Abstract
Background
This study was performed to verify the correlation between abdominal subcutaneous fat thickness (ASFT) measured by ultrasonography (US) during the first trimester of pregnancy and gestational diabetes mellitus (GDM) of the second trimester in Korean women and to establish a standard of ASFT for predicting GDM.
Methods
A total of 333 singleton pregnant women participated in this study. Their ASFT was measured by US during the 10+6 to 13+6 weeks of pregnancy; then a GDM confirmatory test (100 g oral glucose tolerance test) was conducted during the 24 to 28 week period of pregnancy. Based on the GDM tests, comparative analyses of the ages of the subjects, pre-pregnancy body mass index (BMI), and weight gain during pregnancy were conducted.
Results
The ages of the subjects and weight gains during pregnancy were not correlated to the GDM of the second trimester of pregnancy, but the pre-pregnancy BMIs (22±3.3 kg/m2) and the ASFT (1.9±0.5 cm) measurements between the control group and subjects during the first trimester of pregnancy were found to show significant differences (P<0.001). The cut-off value of the ASFT for predicting GDM was determined to be 2.4 cm (area under the curve=0.90, sensitivity 75.61%, specificity 91.78%, P<0.001). The odds ratio was 2.91 (95% confidence interval, 1.07 to 7.92; P=0.034), which was higher than the 2.4 cm ASFT.
Gestational diabetes mellitus (GDM) can be defined as glucose intolerance either first developed or found during pregnancy regardless of the degree of symptoms. It is a type of diabetes or impaired glucose tolerance developed during pregnancy and one of the most common medical complications of pregnancy [1]. GDM develops in approximately 3% to 4% of pregnant women, and mothers with GDM have a high risk of developing diabetes after delivery as well as their children who also risk developing obesity. It has been reported that GDM increases the frequency of pre-eclampsia, eclampsia, infectious disease, and the birth rate of large for gestational age fetuses in mothers. It also increases perinatal morbidity by increasing the risk of infantile respiratory distress syndrome, metabolic disorders, and hyperbilirubinemia in fetuses [2]. For the tests to diagnose GDM as a screening test, a 50 g oral glucose tolerance test (OGTT) during the 24 to 28 weeks of pregnancy is utilized. Subjects with blood glucose levels measured 1 hour after oral ingestion of glucose of 140 mg/dL (7.8 mol/L) or more are considered positive for the screening test, and for a confirmatory test, a 100 g OGTT is conducted following 12 hours of fasting [3]. Once GDM is confirmed, depending on the level of fasting blood glucose and post-meal (2-hour) blood glucose, diet therapy and exercise or insulin therapy can be conducted. Through such therapies, GDM-related complications in both mothers and their fetuses can be reduced [4].

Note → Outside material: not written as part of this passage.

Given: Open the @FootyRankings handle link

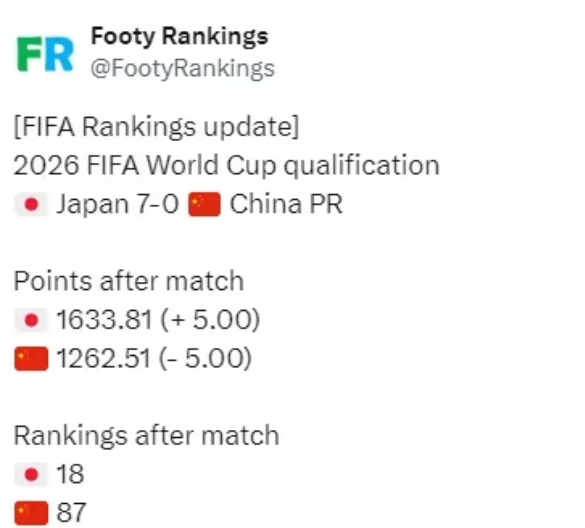Looking at the screenshot, I should (182, 69).
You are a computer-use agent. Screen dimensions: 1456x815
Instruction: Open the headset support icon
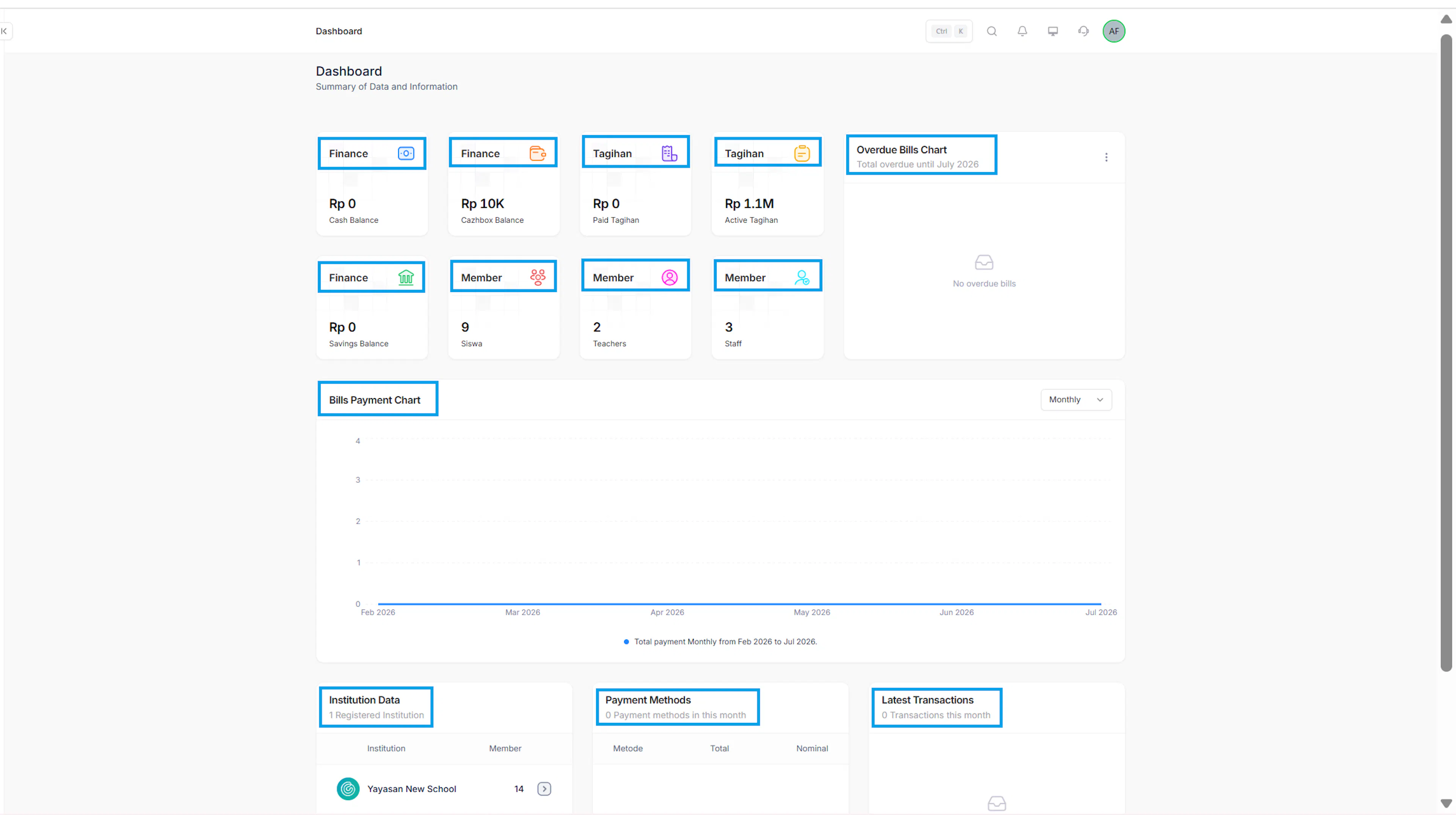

The age of a mother, her pre-pregnancy body mass index (BMI), the amount of obesity, family history, and weight gain during pregnancy are GDM-related factors, but among these, obesity is the most serious risk factor [56]. Obesity is known to be highly correlated to abdominal subcutaneous fat thickness (ASFT) [7]. Although computed tomography (CT) is the most credible method for measuring ASFT, it is avoided for pregnant women due to its high cost and X-ray exposure. On the other hand, ultrasonography (US) imaging-based measurement of ASFT is very useful for pregnant subjects because the results are highly correlated to CT and there is no risk of X-ray exposure due to its relatively simple measuring process [8].
In this study, we intended to analyze the correlation between ASFT as measured by US in pregnant subjects during the first trimester of pregnancy in order to suggest an ASFT cut-off value as a predictive factor for GDM during the second trimester of pregnancy.
The subjects of this study were 333 singleton pregnant women ages 19 to 41 and in their the first trimester of pregnancy (10+6 to 13+6 weeks) who were under the prenatal care of the Obstetrics and Gynecology Clinic at Ilsin Christian Hospital in South Korea during the period of February 2015 to June 2016. For all subjects, a pre-pregnancy BMI was calculated, and the weight gain during pregnancy was obtained by subtracting the pre-pregnancy weight from the weight measured during the 24 to 28 weeks of pregnancy. The menstrual cycles of both the GDM high-risk group and a control group were shown to be regular, with the last menstrual periods being on time. Subjects having type 1 or type 2 diabetes mellitus, a history of smoking, and/or other medical conditions such as high blood pressure and metabolic syndrome were excluded from the study.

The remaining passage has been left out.